Now, from an implementation standpoint, cheats and shortcuts can be taken, for instance having a sequencer that enables the gate for one second and, upon expiring, starts a delay that holds off capturing the counter output for the needed propagation time, as long as they observe the constraints where critical. In most systems, those constraints are critical at every clock cycle, placing that upper limit on achievable clock frequency.
So what do you think the maximum input clock signal would be. This would actually be the unknown frequency say at 50 percent duty cycle. The unrelated clock would gate that for 1 second, then latch the counters after 350ns.
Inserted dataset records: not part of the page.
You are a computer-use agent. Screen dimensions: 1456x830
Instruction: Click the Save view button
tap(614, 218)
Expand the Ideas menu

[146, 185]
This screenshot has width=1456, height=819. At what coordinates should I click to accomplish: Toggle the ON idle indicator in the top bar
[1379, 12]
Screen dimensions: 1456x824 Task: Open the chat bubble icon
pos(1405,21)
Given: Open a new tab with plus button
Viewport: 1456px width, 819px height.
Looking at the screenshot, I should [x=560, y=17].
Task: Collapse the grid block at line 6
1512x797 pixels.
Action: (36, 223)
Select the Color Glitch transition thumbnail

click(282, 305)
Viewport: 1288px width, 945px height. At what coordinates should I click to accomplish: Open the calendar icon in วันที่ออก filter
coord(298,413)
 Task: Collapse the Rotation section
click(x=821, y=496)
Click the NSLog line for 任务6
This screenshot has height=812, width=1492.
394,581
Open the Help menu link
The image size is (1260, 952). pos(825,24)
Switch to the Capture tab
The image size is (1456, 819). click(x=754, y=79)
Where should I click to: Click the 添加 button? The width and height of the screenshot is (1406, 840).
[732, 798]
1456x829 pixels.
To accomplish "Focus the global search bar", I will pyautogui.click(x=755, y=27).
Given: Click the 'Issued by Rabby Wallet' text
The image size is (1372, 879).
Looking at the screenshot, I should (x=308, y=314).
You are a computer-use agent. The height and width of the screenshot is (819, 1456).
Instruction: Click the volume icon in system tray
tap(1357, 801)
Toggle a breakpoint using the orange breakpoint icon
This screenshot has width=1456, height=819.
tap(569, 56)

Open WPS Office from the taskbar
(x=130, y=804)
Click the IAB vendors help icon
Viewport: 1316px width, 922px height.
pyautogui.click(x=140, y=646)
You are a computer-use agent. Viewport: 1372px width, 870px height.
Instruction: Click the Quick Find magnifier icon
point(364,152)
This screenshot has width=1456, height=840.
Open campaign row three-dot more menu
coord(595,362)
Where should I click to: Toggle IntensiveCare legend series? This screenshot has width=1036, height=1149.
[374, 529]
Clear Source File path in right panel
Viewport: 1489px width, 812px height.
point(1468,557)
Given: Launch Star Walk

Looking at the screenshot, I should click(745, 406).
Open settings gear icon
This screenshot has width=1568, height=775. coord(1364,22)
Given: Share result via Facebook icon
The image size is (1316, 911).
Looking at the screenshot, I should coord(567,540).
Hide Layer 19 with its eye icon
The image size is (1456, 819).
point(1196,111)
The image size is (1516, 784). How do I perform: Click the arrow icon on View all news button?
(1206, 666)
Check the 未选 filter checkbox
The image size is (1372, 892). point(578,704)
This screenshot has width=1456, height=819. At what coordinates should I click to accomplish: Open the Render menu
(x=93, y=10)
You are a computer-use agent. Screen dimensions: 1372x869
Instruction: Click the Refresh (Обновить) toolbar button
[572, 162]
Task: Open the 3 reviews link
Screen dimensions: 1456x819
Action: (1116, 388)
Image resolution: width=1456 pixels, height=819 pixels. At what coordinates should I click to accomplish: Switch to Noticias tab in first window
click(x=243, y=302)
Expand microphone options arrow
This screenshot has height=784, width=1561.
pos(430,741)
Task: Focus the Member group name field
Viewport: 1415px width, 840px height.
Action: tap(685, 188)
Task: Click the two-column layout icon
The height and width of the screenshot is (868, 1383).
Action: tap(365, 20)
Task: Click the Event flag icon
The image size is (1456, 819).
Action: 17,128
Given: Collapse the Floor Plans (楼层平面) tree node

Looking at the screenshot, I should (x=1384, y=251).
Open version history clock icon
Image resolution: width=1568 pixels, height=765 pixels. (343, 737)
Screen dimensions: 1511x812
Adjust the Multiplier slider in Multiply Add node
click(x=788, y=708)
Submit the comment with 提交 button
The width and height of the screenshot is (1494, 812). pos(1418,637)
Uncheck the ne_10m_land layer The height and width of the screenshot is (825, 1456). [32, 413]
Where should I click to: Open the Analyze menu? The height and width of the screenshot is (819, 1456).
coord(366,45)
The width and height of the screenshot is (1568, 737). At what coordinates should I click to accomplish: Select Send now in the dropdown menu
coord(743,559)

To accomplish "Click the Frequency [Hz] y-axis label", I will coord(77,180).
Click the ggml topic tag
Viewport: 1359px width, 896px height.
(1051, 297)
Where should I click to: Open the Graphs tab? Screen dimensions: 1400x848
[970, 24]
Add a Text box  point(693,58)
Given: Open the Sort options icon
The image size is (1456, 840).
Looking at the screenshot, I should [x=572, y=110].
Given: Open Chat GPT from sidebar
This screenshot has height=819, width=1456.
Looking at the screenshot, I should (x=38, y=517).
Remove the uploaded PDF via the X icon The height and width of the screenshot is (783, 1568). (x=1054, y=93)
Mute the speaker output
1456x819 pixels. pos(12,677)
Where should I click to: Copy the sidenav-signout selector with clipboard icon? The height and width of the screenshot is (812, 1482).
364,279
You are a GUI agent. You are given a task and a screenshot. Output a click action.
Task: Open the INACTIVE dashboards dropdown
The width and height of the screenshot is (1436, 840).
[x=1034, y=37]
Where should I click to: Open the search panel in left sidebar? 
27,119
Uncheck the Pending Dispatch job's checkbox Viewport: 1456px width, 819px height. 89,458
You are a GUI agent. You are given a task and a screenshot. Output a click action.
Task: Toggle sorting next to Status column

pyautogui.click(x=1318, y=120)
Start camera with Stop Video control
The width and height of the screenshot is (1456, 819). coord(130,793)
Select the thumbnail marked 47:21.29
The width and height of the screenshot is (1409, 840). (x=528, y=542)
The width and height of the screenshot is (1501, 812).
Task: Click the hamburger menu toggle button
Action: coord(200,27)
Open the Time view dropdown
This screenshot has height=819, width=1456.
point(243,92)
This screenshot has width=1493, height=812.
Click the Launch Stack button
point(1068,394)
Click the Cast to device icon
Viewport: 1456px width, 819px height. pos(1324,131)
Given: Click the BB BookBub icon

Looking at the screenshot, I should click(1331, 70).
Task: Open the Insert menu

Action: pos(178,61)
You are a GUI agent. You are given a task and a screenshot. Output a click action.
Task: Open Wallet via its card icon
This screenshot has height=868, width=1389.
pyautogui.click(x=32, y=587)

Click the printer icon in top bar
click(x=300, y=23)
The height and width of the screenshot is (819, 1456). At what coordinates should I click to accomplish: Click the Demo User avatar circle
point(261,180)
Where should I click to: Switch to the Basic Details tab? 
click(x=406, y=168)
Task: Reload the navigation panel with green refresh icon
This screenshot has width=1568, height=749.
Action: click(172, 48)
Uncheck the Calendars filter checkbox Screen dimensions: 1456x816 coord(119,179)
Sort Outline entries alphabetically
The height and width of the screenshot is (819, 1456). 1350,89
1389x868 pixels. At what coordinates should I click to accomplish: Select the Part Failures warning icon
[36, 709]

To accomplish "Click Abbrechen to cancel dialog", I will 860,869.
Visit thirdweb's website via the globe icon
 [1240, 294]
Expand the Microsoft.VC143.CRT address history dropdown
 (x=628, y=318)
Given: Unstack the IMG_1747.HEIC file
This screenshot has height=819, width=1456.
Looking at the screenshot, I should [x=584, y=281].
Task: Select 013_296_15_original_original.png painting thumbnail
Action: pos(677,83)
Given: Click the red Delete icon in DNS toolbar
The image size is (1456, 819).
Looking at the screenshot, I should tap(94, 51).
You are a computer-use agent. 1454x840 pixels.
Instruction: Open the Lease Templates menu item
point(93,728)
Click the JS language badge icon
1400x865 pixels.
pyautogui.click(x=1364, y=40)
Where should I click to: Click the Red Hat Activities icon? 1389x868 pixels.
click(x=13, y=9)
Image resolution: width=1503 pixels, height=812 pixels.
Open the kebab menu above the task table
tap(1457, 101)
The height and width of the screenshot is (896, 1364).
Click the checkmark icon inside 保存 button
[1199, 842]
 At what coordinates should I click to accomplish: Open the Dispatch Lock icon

For example, for a 20MHz input signal to be measured, the 1 second gate would allow 20 million clock pulses into the first FF of the first counter, then disable the input completely, then after 350ns activate the latches.
The counters are spec'd at 20MHz and let's say that is non variable. Actually it is variable, but I'd be willing to ignore that for now as even 10MHz would be good enough and that would mean just 10 million input clock cycles would be gated into the first FF.